*** Opening MATERIALS PROVIDED ***
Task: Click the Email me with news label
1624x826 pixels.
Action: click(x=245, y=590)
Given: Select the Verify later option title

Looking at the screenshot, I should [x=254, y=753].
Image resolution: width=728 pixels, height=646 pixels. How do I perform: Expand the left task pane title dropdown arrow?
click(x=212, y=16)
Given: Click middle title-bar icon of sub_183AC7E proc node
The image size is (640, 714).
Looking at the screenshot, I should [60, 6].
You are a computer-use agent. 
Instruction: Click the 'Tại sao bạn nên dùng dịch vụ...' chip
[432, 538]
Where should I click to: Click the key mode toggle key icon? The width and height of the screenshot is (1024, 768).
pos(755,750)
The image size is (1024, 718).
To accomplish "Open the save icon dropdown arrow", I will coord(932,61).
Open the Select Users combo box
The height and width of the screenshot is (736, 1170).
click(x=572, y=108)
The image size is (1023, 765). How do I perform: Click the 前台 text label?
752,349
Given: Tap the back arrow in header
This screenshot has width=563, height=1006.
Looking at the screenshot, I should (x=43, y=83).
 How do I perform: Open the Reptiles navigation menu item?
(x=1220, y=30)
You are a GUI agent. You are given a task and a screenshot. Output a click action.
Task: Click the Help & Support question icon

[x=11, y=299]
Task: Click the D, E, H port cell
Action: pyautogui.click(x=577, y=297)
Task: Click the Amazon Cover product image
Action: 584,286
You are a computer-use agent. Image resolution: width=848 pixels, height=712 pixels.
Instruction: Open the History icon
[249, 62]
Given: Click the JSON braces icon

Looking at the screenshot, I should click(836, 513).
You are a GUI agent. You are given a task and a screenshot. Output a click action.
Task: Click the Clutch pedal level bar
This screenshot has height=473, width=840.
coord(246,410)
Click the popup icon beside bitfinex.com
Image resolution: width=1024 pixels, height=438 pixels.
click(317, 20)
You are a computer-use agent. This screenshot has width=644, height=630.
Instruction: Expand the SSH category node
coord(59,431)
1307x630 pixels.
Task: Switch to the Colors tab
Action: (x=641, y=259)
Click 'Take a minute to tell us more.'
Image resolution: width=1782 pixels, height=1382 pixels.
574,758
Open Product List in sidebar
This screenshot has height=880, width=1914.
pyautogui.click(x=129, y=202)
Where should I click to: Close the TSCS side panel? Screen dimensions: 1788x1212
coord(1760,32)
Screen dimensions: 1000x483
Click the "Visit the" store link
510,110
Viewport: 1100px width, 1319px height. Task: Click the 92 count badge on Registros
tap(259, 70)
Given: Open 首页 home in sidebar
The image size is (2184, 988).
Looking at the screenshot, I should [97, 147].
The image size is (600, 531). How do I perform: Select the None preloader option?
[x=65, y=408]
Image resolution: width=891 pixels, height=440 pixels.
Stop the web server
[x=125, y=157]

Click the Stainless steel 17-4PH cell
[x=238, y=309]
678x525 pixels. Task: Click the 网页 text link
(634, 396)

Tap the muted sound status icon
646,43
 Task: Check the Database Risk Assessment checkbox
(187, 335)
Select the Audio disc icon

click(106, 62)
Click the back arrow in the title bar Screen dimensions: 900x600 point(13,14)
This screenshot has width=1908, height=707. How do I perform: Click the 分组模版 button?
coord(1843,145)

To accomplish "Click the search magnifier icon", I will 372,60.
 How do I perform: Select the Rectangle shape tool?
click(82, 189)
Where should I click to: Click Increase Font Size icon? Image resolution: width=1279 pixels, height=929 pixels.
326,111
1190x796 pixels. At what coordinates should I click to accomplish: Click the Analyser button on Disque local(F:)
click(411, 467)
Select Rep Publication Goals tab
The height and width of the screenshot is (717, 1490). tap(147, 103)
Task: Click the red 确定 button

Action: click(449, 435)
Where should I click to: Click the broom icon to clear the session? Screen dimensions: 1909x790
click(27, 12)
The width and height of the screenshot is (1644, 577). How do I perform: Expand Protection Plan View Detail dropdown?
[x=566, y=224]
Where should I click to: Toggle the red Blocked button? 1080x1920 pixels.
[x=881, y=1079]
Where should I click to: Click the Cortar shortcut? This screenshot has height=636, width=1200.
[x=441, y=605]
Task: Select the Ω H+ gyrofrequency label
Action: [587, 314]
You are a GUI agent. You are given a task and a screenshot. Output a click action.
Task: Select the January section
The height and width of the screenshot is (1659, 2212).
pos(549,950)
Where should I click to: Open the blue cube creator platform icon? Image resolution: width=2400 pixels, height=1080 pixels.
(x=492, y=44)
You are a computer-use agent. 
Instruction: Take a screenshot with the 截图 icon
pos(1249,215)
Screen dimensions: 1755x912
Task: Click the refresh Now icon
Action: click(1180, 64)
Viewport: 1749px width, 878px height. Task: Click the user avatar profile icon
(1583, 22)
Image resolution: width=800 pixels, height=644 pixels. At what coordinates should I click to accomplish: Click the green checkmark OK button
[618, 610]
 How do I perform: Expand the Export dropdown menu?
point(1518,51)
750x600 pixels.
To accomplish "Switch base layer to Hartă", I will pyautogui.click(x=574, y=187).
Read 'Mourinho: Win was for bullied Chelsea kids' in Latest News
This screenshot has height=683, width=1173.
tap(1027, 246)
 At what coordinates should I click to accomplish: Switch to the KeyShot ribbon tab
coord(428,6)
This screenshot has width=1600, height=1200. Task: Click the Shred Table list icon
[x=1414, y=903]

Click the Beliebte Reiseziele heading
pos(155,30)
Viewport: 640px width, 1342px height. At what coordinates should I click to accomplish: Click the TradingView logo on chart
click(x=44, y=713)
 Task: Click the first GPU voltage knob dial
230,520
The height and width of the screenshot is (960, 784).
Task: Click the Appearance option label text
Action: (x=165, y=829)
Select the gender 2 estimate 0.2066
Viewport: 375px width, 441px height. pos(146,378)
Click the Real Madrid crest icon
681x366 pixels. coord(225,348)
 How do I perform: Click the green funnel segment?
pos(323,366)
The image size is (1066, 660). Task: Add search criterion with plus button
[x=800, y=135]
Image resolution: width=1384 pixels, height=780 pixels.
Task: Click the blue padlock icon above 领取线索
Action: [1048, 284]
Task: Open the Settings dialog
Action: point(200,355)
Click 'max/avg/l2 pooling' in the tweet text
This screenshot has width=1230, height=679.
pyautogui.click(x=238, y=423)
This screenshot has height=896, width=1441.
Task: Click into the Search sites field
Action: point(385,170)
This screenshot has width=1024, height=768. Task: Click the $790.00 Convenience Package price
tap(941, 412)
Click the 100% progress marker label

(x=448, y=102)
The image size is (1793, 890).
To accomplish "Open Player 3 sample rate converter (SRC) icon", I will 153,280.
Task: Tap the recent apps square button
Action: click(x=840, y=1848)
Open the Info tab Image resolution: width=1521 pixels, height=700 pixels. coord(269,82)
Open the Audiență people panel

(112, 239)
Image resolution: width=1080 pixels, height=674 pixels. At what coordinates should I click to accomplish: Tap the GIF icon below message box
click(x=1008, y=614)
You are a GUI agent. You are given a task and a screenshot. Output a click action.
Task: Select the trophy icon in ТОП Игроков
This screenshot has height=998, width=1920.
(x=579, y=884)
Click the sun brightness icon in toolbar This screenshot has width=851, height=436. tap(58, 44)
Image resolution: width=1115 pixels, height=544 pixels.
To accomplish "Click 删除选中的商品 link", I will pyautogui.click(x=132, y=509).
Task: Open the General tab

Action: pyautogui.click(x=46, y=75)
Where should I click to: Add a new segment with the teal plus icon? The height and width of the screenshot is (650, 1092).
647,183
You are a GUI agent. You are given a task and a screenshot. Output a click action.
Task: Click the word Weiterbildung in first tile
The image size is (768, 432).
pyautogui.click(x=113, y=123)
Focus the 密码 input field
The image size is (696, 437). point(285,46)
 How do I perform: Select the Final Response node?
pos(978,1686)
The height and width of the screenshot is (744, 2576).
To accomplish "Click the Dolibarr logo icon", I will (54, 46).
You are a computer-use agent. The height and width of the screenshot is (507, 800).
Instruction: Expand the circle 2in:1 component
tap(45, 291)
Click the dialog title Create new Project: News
*** Closing MATERIALS PROVIDED ***
» **TASK DETAILS**:
Copy the records above exactly, beginning at the line that contains "Task: Select the January section" and stopping after the line that contains "750x600 pixels.".

» **ANSWER FOR THIS EXERCISE**:
Task: Select the January section
The height and width of the screenshot is (1659, 2212).
pos(549,950)
Where should I click to: Open the blue cube creator platform icon? Image resolution: width=2400 pixels, height=1080 pixels.
(x=492, y=44)
You are a computer-use agent. 
Instruction: Take a screenshot with the 截图 icon
pos(1249,215)
Screen dimensions: 1755x912
Task: Click the refresh Now icon
Action: click(1180, 64)
Viewport: 1749px width, 878px height. Task: Click the user avatar profile icon
(1583, 22)
Image resolution: width=800 pixels, height=644 pixels. At what coordinates should I click to accomplish: Click the green checkmark OK button
[618, 610]
 How do I perform: Expand the Export dropdown menu?
point(1518,51)
750x600 pixels.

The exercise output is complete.